# MonStar's IM Competition Journal



## M.J.H. (Nov 3, 2004)

Decided to jump on the bandwagon since everyone else here at IM is training for this competition for the next 18 weeks or so. The final pictures for the competition are due on March 6th, 2005. 

So I am going to be training hard until then, of course. My training as usual is going to still be sporadic, and I am going to keep everything posted in my journal. I am going to try and focus on cleaning up my diet a little bit more, and allowing small cheats here and there just to keep my sanity. I don't want to go too balls out and end up binging, that's for sure. Supplement wise I am not going to do anything special. I might consider some M1T or even sodium usinate, but I am not sure about either. I don't like how either makes me feel. 

Wish me luck! And of course, feel free to post comments, support, suggestions, etc.


----------



## Luke9583 (Nov 3, 2004)

G'luck dude


----------



## BritChick (Nov 3, 2004)

Good luck Mike


----------



## Velvet (Nov 3, 2004)

Good luck Mikey!


----------



## sara (Nov 3, 2004)

Good Luck


----------



## Saturday Fever (Nov 3, 2004)

Oh my. This addition adds a whole new twist to things. Are you going to add some pounds for this or just look to solidify the base you already have?


----------



## Rocco32 (Nov 3, 2004)

Good luck Mike. Glad this isn't a strength contest


----------



## Saturday Fever (Nov 3, 2004)

Oh, and glad you came along for this ride, it's going to be fun.


----------



## M.J.H. (Nov 3, 2004)

*Luke:* Thanks a lot man, appreciate it. 

*BC:* Thank you. 

*Velvet:* Thanks a lot, lol, 'Mikey' still cracks me up. 

*sara:* Hey there, thanks for stopping by, nice to see a new face. I really appreciate you checking out my new journal. 

*SF:* Hey man, great to see you stopping by. I am not sure at this point bud, honestly. All I know is that I am going to focus on progression, and that's they key thing for me. Just keeping my diet clean (although last night I did cheat), and focusing on progression in the gym like always. I mean the IM competition seems somewhat geared towards dramatic before and after pictures, and radical progression/transformation. I am honestly not all that concerned with winning, I am just along for the ride like you said, and having fun.  

*rock:* Me too, bro, trust me. Mudge, SF, and a couple other members here at IM would put some of my lifts to shame! I think I in a couple of exercises though I might take the lead.


----------



## Luke9583 (Nov 3, 2004)

Glad the 6-oxo is workin' for you dude.

How much weight can you use on your nat. machine ? Mine only goes to 200 

how much time is inbetween those meals? how are you still awake/alive?

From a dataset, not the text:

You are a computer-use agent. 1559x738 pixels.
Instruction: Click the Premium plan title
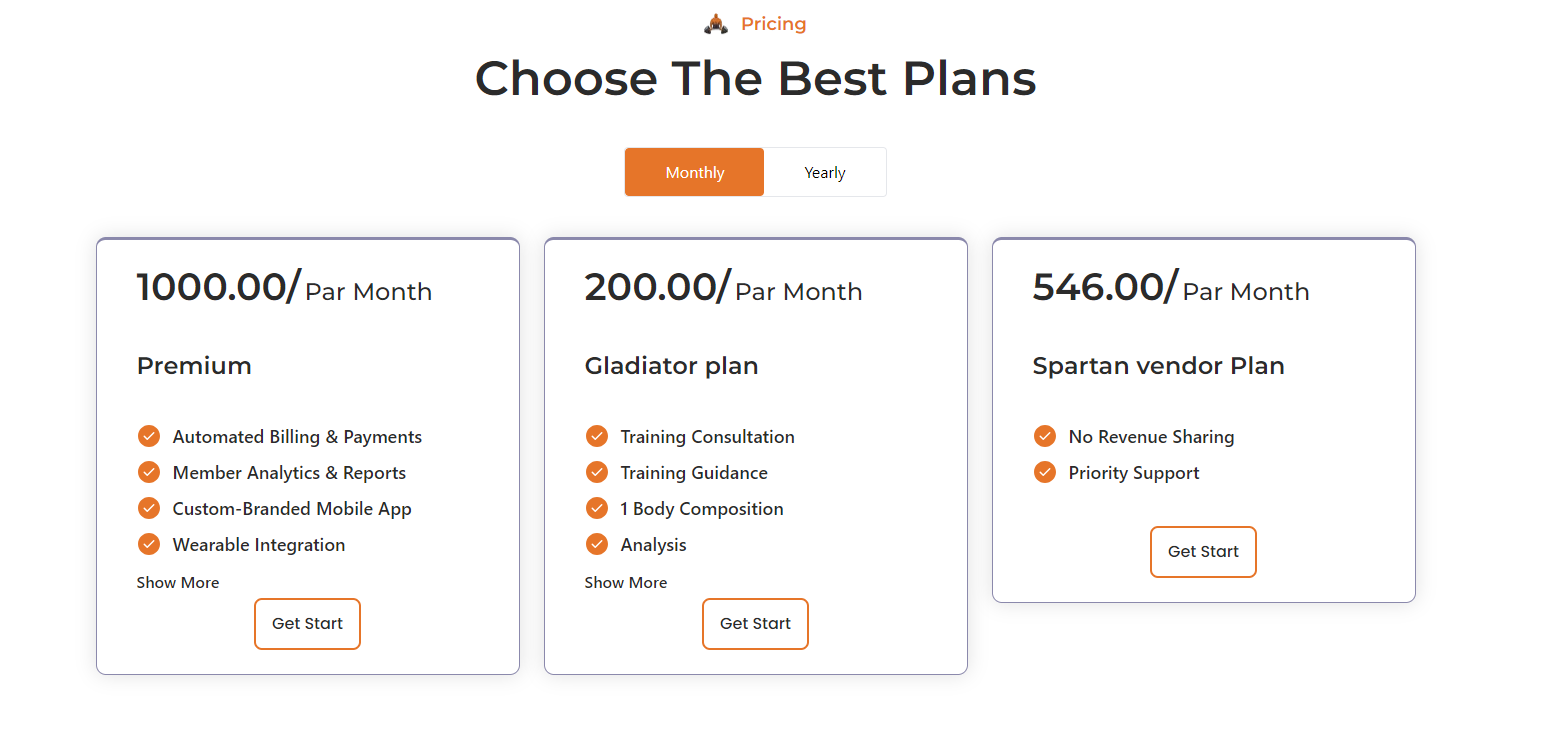[x=194, y=366]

If you like the swole, I highly reccomend Nox3! it's cheap too.  I think I was payin' about 26$ for a jar of swole.


----------



## Jeanie (Nov 3, 2004)

Monstar is in this too, huh?  Good, now we can both try to do better with our diets!  Thanks for stopping by my journal, it helps me cause I know we are similar in ways


----------



## M.J.H. (Nov 3, 2004)

*Luke:* Hey man, thanks for stopping by bro, appreciate it. My Nautilus machine goes up to 250 lbs., so I am pretty damn close to using the entire stack. That's going to be a big ego boost when I do. That's for sure. I usually take a couple of hours between meals. Maybe 1.5-3 hours, depending on how often I can get access to food. When I post my journal entry I end up updating it all day with the rest of my meals, lol. That's not my entire diet all day, LOL! About the Swole, yeah I switched from SAN's V-12 so it's cheaper than that, but it's still not too cheap. Is NOX3 a creatine product, though?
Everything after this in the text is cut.